The large ones are Bella Poultry, owned by Herman Lee of Harris,
and Murray's Poultry, owned by Murray Breskey of South Fallsburg.
Lee, 45, started
in 1986 by producing 200 broilers a week. Now he processes about
15,000 chickens a week.
Lee, who employs
10 workers, gets his chickens from farmers in Sullivan County who
contract with him to use his feed and send the chickens back at
maturity. Lee then transports the chickens to his brother's slaughterhouse
in New York City.
Lee says he
doesn't use antibiotics as a general practice unless he has a health
problem among the birds. He also gives the chickens more coop room
to range in, he said.
A much larger
operation is Murray's Chickens in South Fallsburg.

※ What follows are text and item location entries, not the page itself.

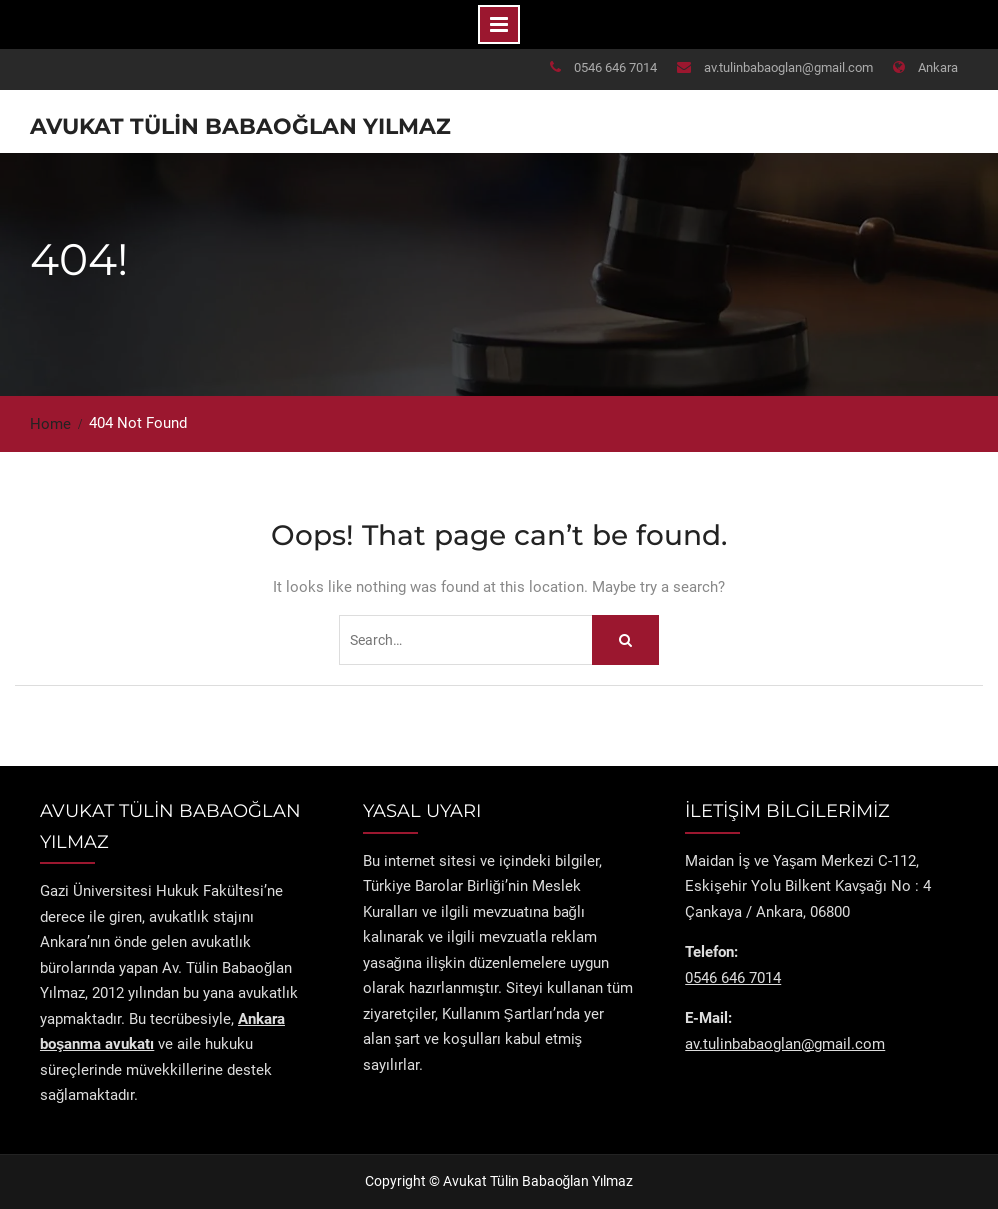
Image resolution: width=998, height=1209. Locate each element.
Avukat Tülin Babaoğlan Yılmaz (240, 126)
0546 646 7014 (615, 67)
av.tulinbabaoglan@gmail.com (788, 67)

Murray's trucks
mature chickens from farms in Pennsylvania to South Fallsburg .
It slaughters and processes 150,000 chickens a week and employs
160 workers.
Murray's chickens
are sold at Peck's Market in Callicoon and are labeled "free range"
chickens.
"The so-called
free-range chicken is impossible to raise in the Northeast where
the weather is severe in the winter and too hot in the summer,"
Lee said.
"It's a marketing
gimmick by the USDA (United States Department of Agriculture),"
said Murray's vice president Dean Koplik. "The regs say that if
you have a door open in the coop you can call your chickens free-range,"
he said.
"It's much
more important to us that the chickens eat vegetarian feed and are
not injected with antibiotics," Koplik said. "That's far more important
than free ranging."
"It's really
ludicrous of USDA to have such a regulation," said James McLaughlin,
farm management technician with Resource Conservation and Development
of Norwich, NY, a group that supports small farmers in 12 New York
counties including Sullivan by assisting them with production and
marketing methods."
Strictly confining
chickens in large coops isn't healthy for the chickens and isn't
healthy for the environment, McLaughlin said.
His group works
to encourage a method of raising chickens that is called "pastured
poultry." Using this method, coops with four wire mesh sides and
a roof are moved to different positions everyday so the chickens
can eat grass and bugs," he said. "Also the manure gets spread gradually
and isn't so injurious to the environment."
"I'm not familiar
with this method but I don't see how any sizeable chicken farm will
be able to survive and compete if they use it," Koplik said.
"Admittedly,
this is not going to fly with the mega farms like Purdue that handle
millions of chickens a day," he said. "The confinement of large
numbers of birds in a small location can have a devastating effect
on the groundwater when the farmer spreads the manure. This problem
is growing into a serious one that must be faced," McLaughlin said.
In the future,
the industry is either going to be regulated or will regulate itself
in controlling the environmentally harmful practice of large, confining
coops with large quantities of manure, he said.